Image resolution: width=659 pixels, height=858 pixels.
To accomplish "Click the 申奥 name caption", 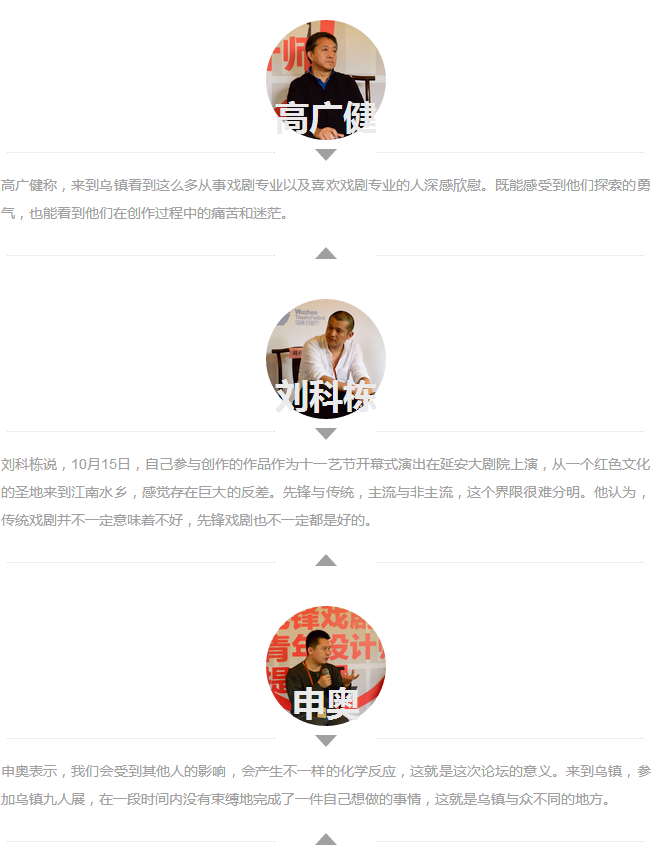I will coord(326,704).
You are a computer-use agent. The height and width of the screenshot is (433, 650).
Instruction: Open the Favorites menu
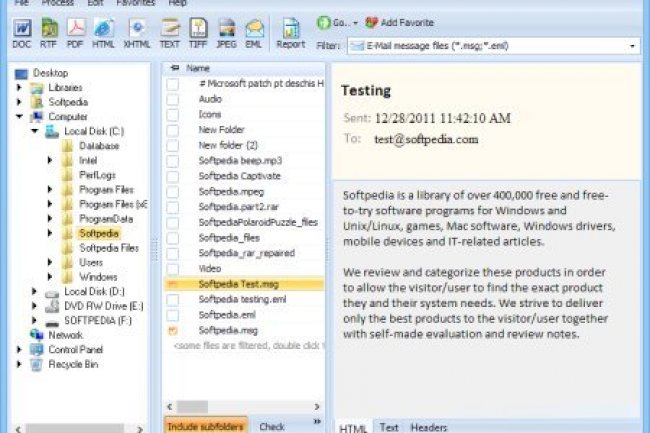pyautogui.click(x=135, y=3)
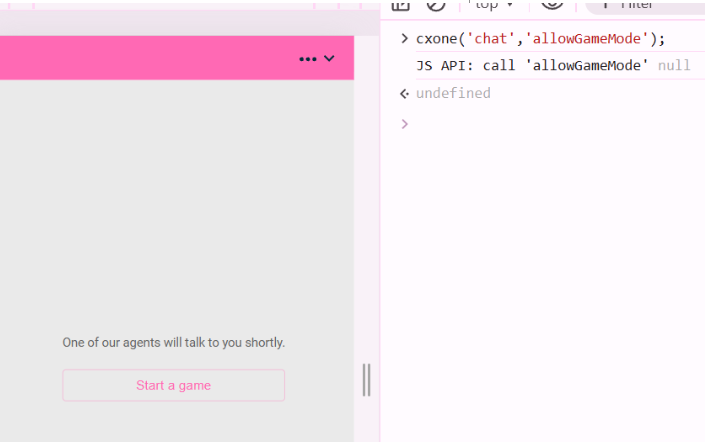Clear the console with the clear icon
Image resolution: width=705 pixels, height=442 pixels.
pos(436,4)
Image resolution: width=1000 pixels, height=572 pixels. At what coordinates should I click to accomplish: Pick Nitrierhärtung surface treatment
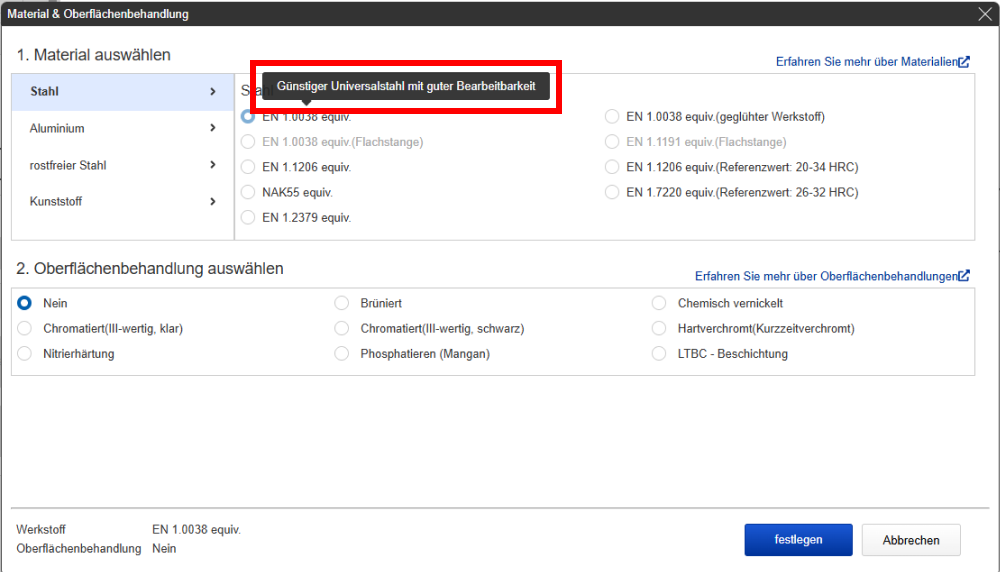point(24,353)
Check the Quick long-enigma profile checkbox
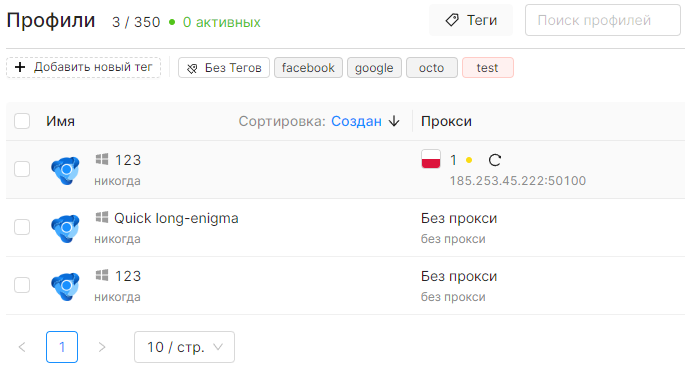685x379 pixels. (22, 227)
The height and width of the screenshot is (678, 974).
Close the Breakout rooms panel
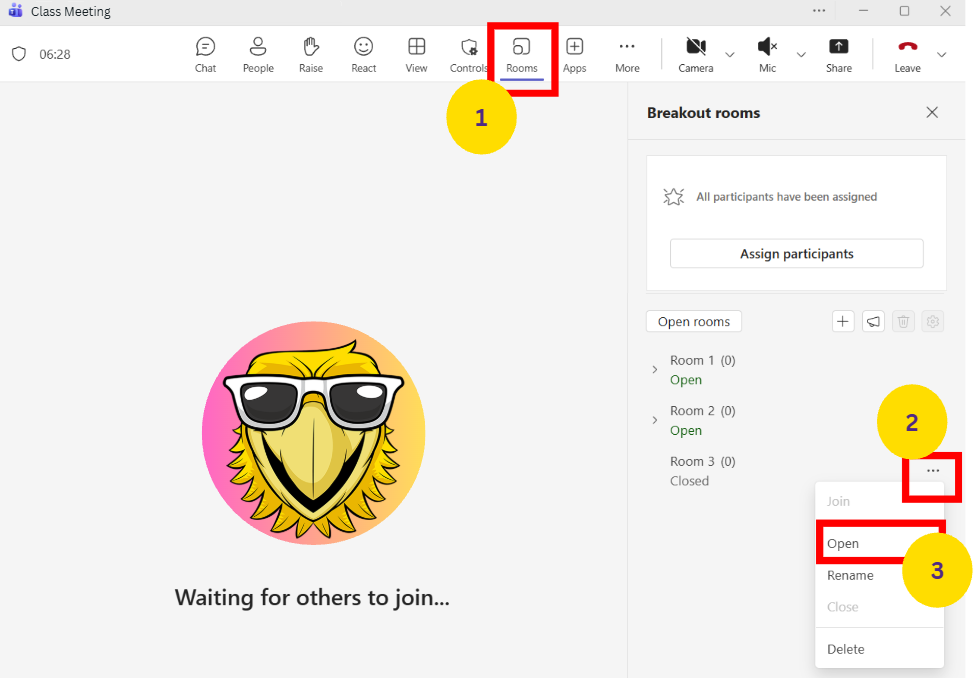(x=932, y=113)
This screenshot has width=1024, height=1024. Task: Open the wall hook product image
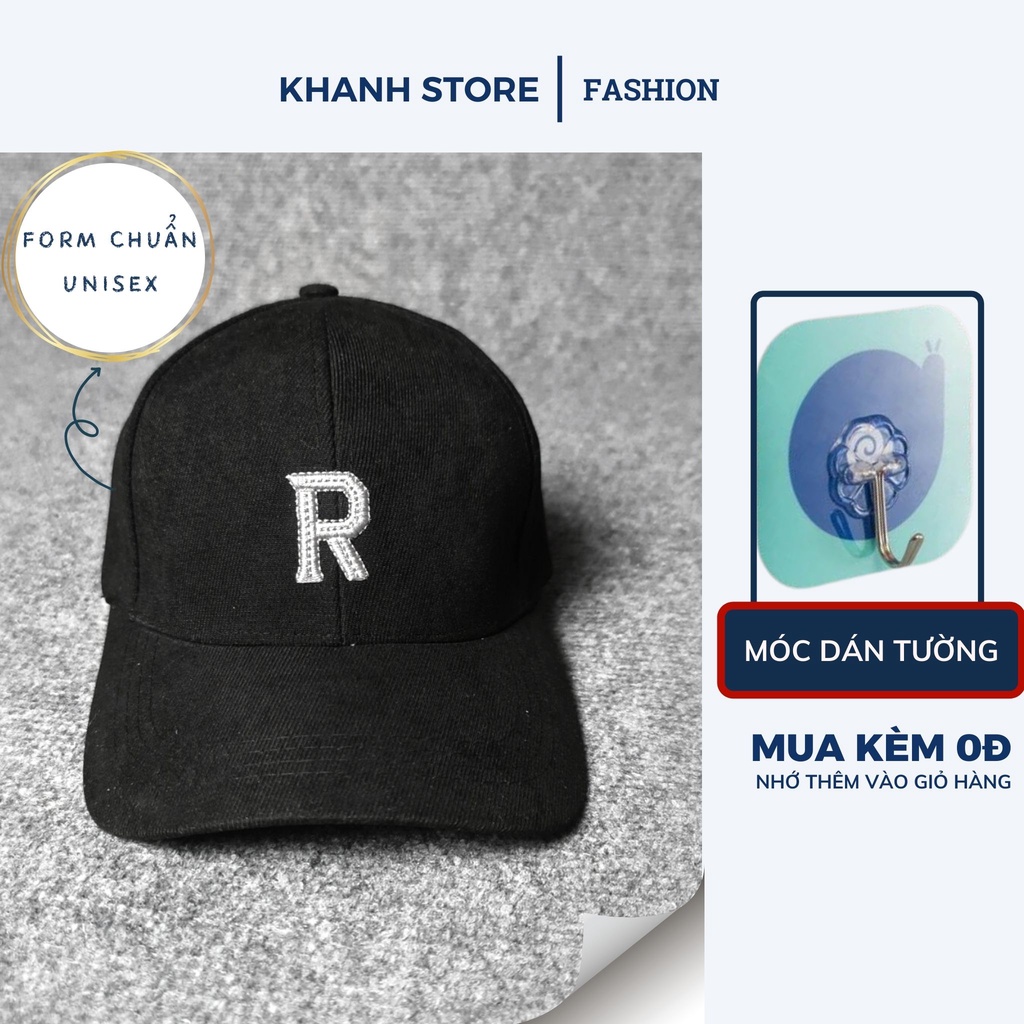(867, 447)
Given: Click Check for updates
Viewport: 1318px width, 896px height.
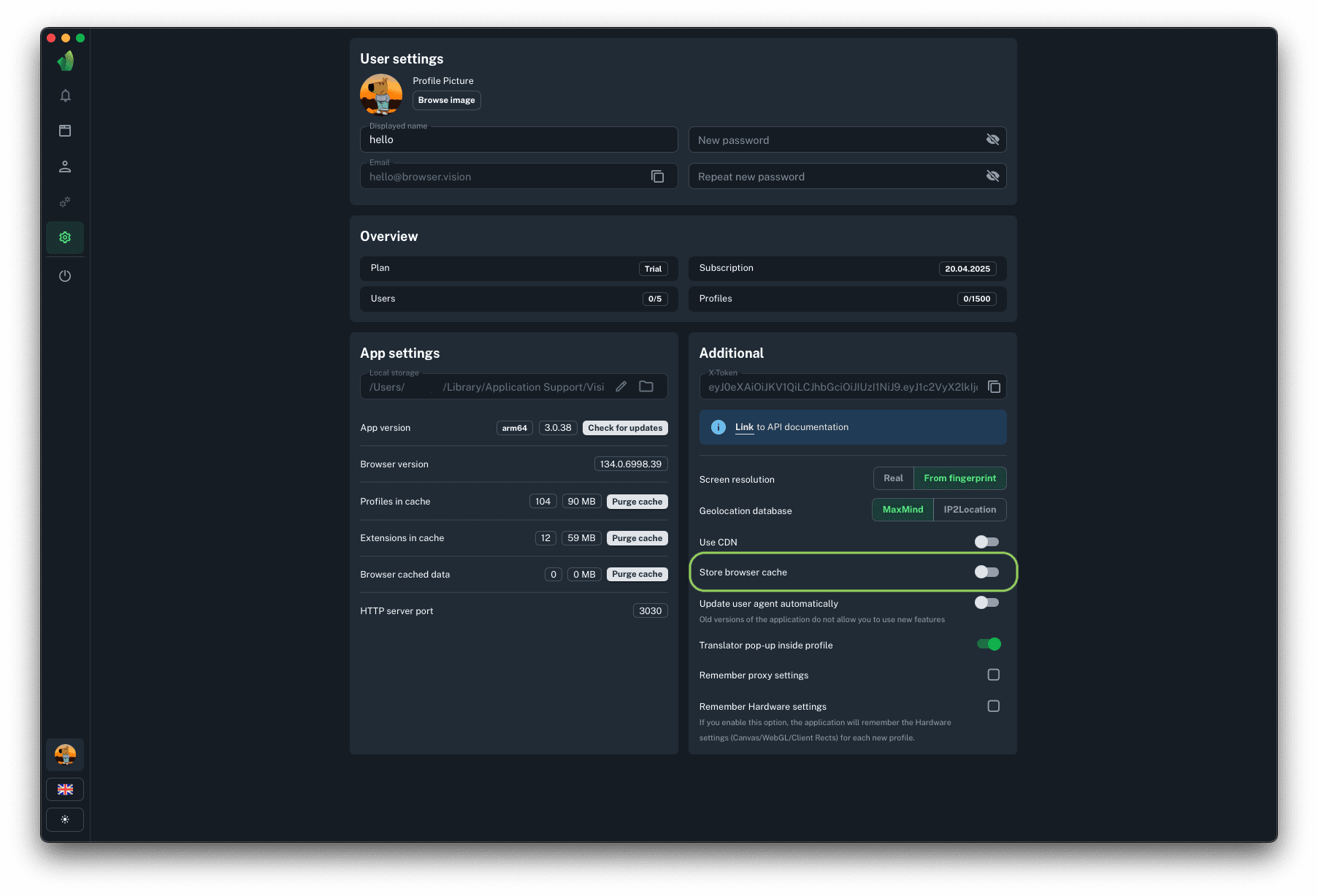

## Problem to solve:
Give again, word for word, the lines from the one containing "The height and width of the screenshot is (678, 974)." through the last line of the entries, with pictures omitted and nothing added.

## Solution to the problem:
The height and width of the screenshot is (678, 974).
Close the Breakout rooms panel
(x=932, y=113)
This screenshot has width=1024, height=1024. Task: Open the wall hook product image
(867, 447)
Given: Click Check for updates
Viewport: 1318px width, 896px height.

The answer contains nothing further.